== TEXT SEGMENT ==
=== Begin Enclosure ===

Tengu-daoshi and other strange events in the mountains are often considered to be the deeds of mountain gods or tengu in the Eastern half of Japan, but in the Western half they are considered to be the deeds of yamawaro. Phenomena such as the tengu-daoshi (sounds such as that of a large tree falling) are considered to be done by the yamawaro themselves, and in the Kumamoto Prefecture, other than stories where they would make falling tree or falling rock noises, there are also stories where they would imitate human songs and where they make sounds imitating mokko (a tool made of bamboo or woven grass for carrying heavy loads) dropping dirt or even the explosion sounds of dynamite. However, the tengu does not play no role at all in those regions, because in some parts, such as the Oguni in Kuamoto Prefecture, there are no yamawaro legends and they are instead considered to be the deeds of tengu.

===Yamawaro and kappa migration===
In various places in the Western half of Japan, there have been confirmed to be legends where yamawaro are kappa that have moved into mountains. In many of them, kappa would move into the mountains during the autumn Higan to become yamawaro, and during the spring Higan they would move back to the rivers to become kappa.
- Kuma District, Kumamoto Prefecture: kawan-tarō and yaman-tarō would switch with each other every February 1 (called the (太郎朔日, "Tarō Tsuitachi"))
- Kumamoto Prefecture: Garappa would move to the mountains during the autumn Higan to become garappa and would return to the rivers during the spring Higan to become garappa.
- Minamata, Kumamoto Prefecture: On June 1 (氷朔日, "kōri tsuitachi"), garappa would go from the mountains into the rivers.
- Wakayama Prefecture: Gaoro would go into the mountains to become kashanbo in the autumn and would return to the rivers to become gaoro in the springtime.
- Yoshino Region, Nara Prefecture: kawa-tarō would go into the mountains to become yama-tarō during autumn Higan and return to the rivers to become kawa-tarō during spring.

The folkloricist Kunio Yanagita theorizes with words such as "river-child migration" that these seasonal changes between kappa and yamawaro comes from the seasonal changes between faith and the field gods (Ta-no-Kami) and the mountain gods (Yama-no-Kami) and that since birds could often be heard in many places during those times, it may be related to the bird migrations that happen with Japan's seasonal changes.

=== End Enclosure ===

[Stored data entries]
=== Begin Enclosure ===

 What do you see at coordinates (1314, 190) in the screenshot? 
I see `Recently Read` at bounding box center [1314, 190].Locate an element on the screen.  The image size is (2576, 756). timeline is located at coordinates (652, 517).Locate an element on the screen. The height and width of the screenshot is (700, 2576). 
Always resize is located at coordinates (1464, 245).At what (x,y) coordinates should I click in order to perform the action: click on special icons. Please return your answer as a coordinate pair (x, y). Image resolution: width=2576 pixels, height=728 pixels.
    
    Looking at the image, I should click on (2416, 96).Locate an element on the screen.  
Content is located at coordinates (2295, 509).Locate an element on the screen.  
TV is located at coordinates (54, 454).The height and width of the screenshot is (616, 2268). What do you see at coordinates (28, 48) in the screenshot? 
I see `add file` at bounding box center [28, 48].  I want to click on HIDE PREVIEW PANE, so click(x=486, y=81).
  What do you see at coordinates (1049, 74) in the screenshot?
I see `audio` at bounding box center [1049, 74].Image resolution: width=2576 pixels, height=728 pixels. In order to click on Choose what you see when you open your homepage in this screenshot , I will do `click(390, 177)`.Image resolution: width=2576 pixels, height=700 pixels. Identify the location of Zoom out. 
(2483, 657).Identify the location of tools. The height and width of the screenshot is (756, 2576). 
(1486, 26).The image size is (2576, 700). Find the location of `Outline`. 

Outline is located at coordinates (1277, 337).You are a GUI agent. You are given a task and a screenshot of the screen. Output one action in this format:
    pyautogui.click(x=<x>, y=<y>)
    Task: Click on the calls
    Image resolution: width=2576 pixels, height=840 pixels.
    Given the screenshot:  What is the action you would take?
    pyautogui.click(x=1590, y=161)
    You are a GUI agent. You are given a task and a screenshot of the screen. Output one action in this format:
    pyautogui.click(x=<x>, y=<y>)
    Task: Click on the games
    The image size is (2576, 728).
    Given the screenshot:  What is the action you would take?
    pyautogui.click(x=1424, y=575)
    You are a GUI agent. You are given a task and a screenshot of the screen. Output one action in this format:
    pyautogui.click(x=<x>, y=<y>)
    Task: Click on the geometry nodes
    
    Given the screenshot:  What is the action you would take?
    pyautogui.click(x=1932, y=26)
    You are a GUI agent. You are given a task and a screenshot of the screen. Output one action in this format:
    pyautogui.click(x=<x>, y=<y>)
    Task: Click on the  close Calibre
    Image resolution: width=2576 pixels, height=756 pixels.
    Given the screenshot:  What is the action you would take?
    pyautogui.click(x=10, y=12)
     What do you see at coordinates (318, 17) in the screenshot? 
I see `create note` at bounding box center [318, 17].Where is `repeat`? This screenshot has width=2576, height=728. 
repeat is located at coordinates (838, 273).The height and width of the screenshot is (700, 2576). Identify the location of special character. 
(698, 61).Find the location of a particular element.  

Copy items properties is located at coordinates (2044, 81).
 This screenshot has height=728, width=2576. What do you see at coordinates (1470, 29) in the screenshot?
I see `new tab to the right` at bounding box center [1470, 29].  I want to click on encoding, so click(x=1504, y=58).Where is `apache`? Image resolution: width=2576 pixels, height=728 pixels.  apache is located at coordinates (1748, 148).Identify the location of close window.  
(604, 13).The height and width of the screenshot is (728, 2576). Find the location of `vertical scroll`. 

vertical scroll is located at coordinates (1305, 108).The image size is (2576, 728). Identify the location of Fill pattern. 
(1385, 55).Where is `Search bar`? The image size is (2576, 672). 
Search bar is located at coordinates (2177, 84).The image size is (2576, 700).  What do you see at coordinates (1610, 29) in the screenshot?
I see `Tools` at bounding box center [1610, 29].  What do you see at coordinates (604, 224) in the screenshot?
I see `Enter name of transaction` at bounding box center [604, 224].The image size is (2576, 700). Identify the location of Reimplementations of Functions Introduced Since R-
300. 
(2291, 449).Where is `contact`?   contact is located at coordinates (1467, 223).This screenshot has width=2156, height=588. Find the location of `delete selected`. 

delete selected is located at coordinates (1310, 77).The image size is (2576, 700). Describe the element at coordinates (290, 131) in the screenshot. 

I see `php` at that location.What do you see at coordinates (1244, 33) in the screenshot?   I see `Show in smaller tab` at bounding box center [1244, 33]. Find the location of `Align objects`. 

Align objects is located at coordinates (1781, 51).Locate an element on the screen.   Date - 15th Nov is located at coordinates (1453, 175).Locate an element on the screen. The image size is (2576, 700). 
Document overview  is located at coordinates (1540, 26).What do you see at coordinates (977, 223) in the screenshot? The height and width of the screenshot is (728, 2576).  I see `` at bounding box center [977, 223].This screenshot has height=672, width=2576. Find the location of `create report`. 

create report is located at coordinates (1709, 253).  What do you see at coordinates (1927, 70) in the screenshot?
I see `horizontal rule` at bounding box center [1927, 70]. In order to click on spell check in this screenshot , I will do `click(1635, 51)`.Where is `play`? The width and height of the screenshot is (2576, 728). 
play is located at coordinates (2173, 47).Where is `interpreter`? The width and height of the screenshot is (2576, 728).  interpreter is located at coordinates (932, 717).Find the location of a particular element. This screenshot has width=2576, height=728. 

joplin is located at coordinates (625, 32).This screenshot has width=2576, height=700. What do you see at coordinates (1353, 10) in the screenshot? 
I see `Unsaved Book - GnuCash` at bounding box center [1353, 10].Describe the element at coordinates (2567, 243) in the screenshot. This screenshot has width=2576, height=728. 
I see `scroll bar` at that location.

=== End Enclosure ===

== WHAT TO DO ==
1. Condense the paragraph in the yamawaro text that opens "In various places in the Western half of Japan," keeping its main facts.
2. Reproduce the passage of the yamawaro text from "- Kuma District, Kumamoto" up to and including "to become garappa.".
3. Take the text on yamawaro further, picking up after its last sentence.

== OUTPUTS IN ORDER ==
1. Legends found in many parts of western Japan say that yamawaro are kappa that have moved into the mountains. Usually the kappa go up into the mountains at the autumn Higan and become yamawaro. At the spring Higan they go back to the rivers and become kappa again.

2.
- Kuma District, Kumamoto Prefecture: kawan-tarō and yaman-tarō would switch with each other every February 1 (called the (太郎朔日, "Tarō Tsuitachi"))
- Kumamoto Prefecture: Garappa would move to the mountains during the autumn Higan to become garappa and would return to the rivers during the spring Higan to become garappa.

3.
It is said that when kappa and yamawaro go to and from mountains, they would move in a group through an 'osaki'. It is said that if a human ever built a house in this passageway, the kappa and yamawaro would get angry and open a hole in the walls. Is also said that if one ever tried to catch sight of the yamawaro returning to the mountains, one would fall into an illness. (尾先, 'Osaki') refers to the landscape and places that go down from a mountain and are considered to be lands that are not suited towards building houses. In the town of Omine, Aso District, Kumamoto Prefecture, the pathway that yamawaro use to move are called (通り筋, toorisuji).

==Similar concepts==
In the Hida Region (Gifu Prefecture), they are also called yamagaro and they are said to play pranks such as stealing bentō from woodcutters.

Similar yōkai to yamawaro include the seko, the kashanbo, and the kinoko. The seko told about in Nishimera, Miyazaki Prefecture are said to go into mountains during the evening and return to the rivers during morning. Also, in legends in Omine, Aso District, Kumamoto Prefecture, calling them "yamawaro" is thought to anger them so "seko" would be used instead as a more polite alternative.

==Paintings==
In the yōkai emaki of the Edo period (such as the Hyakkai Zukan) and the (十界双六, Jikkai Sugoroku) among others, yamawaro are written about under the name of (山童, yamawarawa) and they are often depicted with tree branch arms and one eye. According to the Edo-period (嬉遊笑覧, Kiyū Shōran), it can be seen that one of the yōkai that it notes is depicted in the (化物絵, Bakemono E) drawn by Kōhōgen Motonobu is one by the name of (山わらは, "yama-warawa").

==In popular culture==
- The Pokémon Dusknoir is inspired by the yamawaro.
- Takane Yamashiro, the Stage 2 boss of Touhou 18: Unconnected Marketeers is a yamawaro.